The gene coding for urease of alkalophilic Bacillus pasteurii had been cloned in Escherichia coli previously. The urease protein was purified 63.1-fold by TEAE-cellulose, DEAE-Sephadex A-50, Sephadex G-150 and Sephadex G-200 chromatographies with a 7.3% yield from the sonicated fluid of the E. coli HB1Ol(pBUll) encoding B. pasteurii urease gene. The ureases of E. coli (pBUll) and B. pasteurii possessed as a $K_m$ for urea, 42.1 mM and 40.4 mM, respectively. They hydrolyzed urea with $V_{max}$ of 86.9$\mu$mol/min and 160$\mu$mol/min, respectively. Both ureases were composed with four subunits (Mrs 67,000) and a subunit (Mr 20,000). The molecular weight of both native enzymes was Mr 280,OOO$pm$10,000 determined by gel filtration chromatography and Coomassie blue staining of the subunits. The optimal reaction pH of both ureases were pH 7.5. The ureases were stabled in pH 5.5-10.5. The optimal reaction temperature of both ureases were $60^{\circ}C$, and the ureases were stable for an hour at $50^{\circ}C$, 40min at $60^{\circ}C$ and 10 min at $70^{\circ}C$ The activity of both enzymes were inhibited completely by $Ag^{2+}$, $Hg^{2+}$, $Zn^{2+}$, $Cu^{2+}$, and were inhibited 60% by CoH, 30% by $Fe^{2+}$ and 10% by $Pb^{2+}$. However it was increased by the addition of $Sn^{2+}$, $Mn^{2+}$, $Mg^{2+}$ at concentration of $1{\times}10^{-3}$M. Both ureases were inhibited completely by p-CMB and acetohydroxamic acid.
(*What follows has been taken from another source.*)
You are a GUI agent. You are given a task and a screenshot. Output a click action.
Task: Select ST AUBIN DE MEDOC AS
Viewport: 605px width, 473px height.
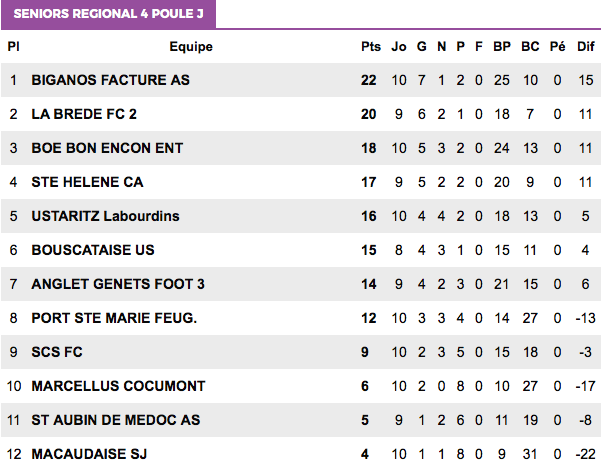point(115,420)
The urease expressed in E. coli (pBU11) was inhibited 70% by SDS. The urease of B. pasteurii was inhibited 40% by hydroxyurea, whereas the recombinant urease of E. coli strain was inhibited 17%. Both enzymes were not inhibited by cyclohexanediaminetetraacetic acid (CDTA) and ethylendiaminetetraacetic acid (EDTA).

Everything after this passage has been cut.